A typical day would start around 8am when I would come to.
Erin would shower and get ready for work, while I groused on the bed or the armchair, waiting for her to leave. The bed and the armchair were in fact the only two pieces of furniture that one could sit on, as the rest of the apartment was barely big enough to make room for a small TV and bookcase with a record player.
I would gather some money, whatever I could find on the carpet, under the armchair pillow, or in my jeans pocket, and give it to Erin, but it was rarely enough to cover the cost of her upcoming errand.
Erin would then leave for work, but not before stopping at a bodega on Broadway and 107th, buy some remedials with whatever money I had given her, plus money of her own, and return to the apartment with the beer.
She was in her 20s, mind you; to this day I wonder what the Spanish guys who ran the bodega thought of this prim, very pretty young woman, who came in every morning to buy four or six cans of Bud or Miller for breakfast every day of the working week.
And of course she would get all sweaty from having to climb back up the 5 stories, as the building had no elevator.
But I did not think about that.
Instead, I was more concerned with getting into right frame of mind to pen my long-awaited opus.
But one cannot simply get down to the business of writing an opus, just like that. You have to work up to such a thing, with due deliberation and pace.
For me, this entailed taking a long first sip of beer just before 9am, turning on the TV, and settling down to watch Bonanza, which I also watched on Egyptian TV in the mid 60s.
Hoss, little Joe, the good episodes with Adam, Hop Sing, all were old friends, a warm-up act to Rockford reruns, which came on at 10am.
By then I had usually consumed 2 or 3 16z cans of Bud (Tall Boys had not yet been invented), so was already in the right frame of mind to truly appreciate the clever banter between my antihero, James Rockford, and his shifty sidekick Angel Martin, played by the extremely funny Stuart Margolin.
I write about this now because Erin, yes, the very same one who used to get me those morning remedial beers in the mid 80s, is leaving Gouna on Saturday.
Yesterday, I booked a return flight to CAIR, as I will be seeing her off, then coming back the same day to Gouna via Hurghada.
And with Erin’s looming departure, I have started to think about my return to the States in mid April, which is still a comfortable two months away.
Unfortunately, my rental agreement in this villa ends in mid March. So last night, I put out email feelers to several real estate agents about renting a small villa in North Golf, a slightly more upscale neighborhood than where I am now.
What is obvious to me is that I am in no hurry to return to America, and I have even started to wonder if it is possible to de-Americanize oneself after living most of one’s life in a foreign country. Remember the neo-con so-called “de-bathification” program in Iraq? And speaking of Norwegian immigrants, how about this?
All that is sort of what I am talking about, but without Abu Greib in the picture; in other words, a concerted effort to rid oneself of every last bit of American bullshit that has crept into my soul.

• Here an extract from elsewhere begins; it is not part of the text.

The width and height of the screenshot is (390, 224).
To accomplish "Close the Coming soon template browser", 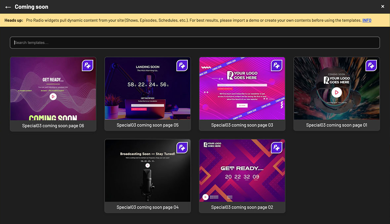I will [382, 6].
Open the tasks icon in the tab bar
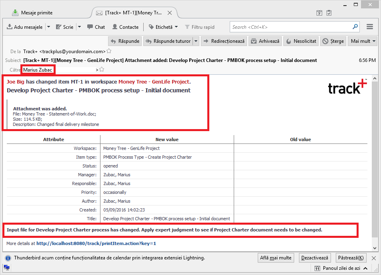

This is of course an impossibility. It’s not only that there so much bullshit, but in fact that there is much bullshit that I look on with a sense of nostalgic affection, such as the years Erin and I spent in that sordid apartment, where, nevertheless, we used to on some days have constant sex, when not painting the nights a particularly deep hue of red, 10025-style.
How can you de-Americanize that? How can you mend a broken heart?
And why would you even want to?
What all this boils down is a sort of waiting game.
Inevitably, the political tides will shift back home, and it was home, that long stretch time we spent in Manhattan, home in a way that El Gouna and Egypt can only approximate.
But until then… what?
Whatever happens, it comforts me to know that Erin and I are still together, despite everything, like those two Red Sea birds huddled together on that precarious slip of beach, managing to survive, come what may.